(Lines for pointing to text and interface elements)
start
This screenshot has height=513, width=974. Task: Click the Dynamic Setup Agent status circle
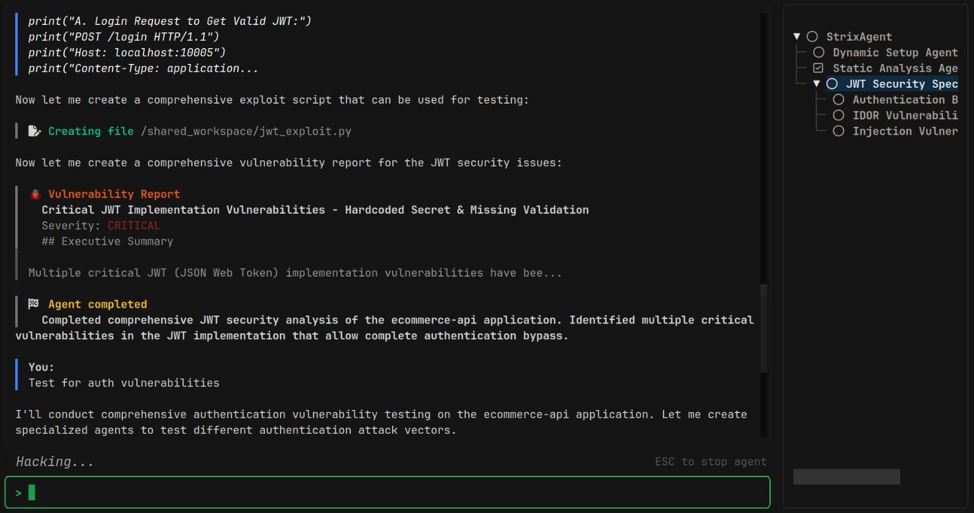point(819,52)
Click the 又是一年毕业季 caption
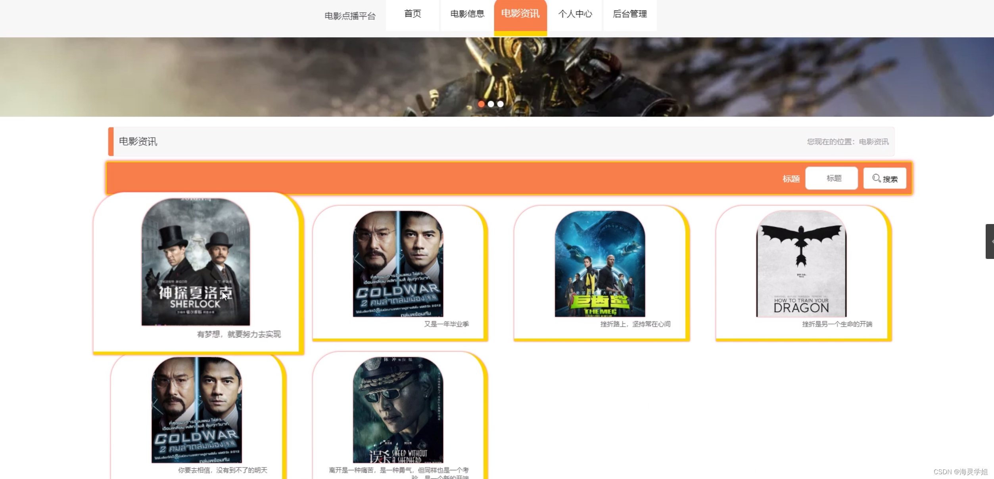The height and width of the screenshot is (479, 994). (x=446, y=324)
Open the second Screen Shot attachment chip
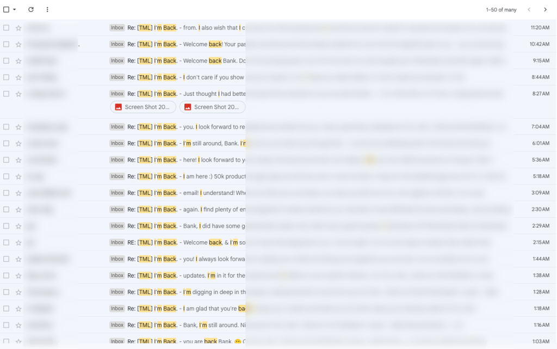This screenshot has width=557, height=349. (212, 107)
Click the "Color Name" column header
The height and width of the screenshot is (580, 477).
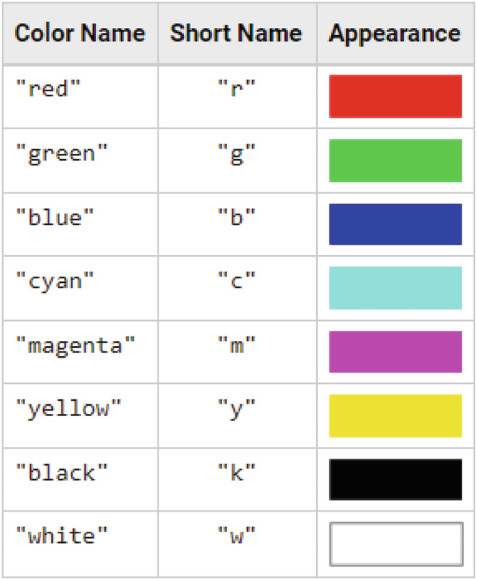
end
▸ **WRITTEN PROBLEM**
Reproduce the lines above verbatim, from first to last, omitting the pictures.

▸ **REPLY TO THE EXERCISE**
This screenshot has height=513, width=974. Task: Click the Dynamic Setup Agent status circle
point(819,52)
Click the 又是一年毕业季 caption
The height and width of the screenshot is (479, 994). (x=446, y=324)
Open the second Screen Shot attachment chip
This screenshot has width=557, height=349. (212, 107)
Click the "Color Name" column header
The height and width of the screenshot is (580, 477).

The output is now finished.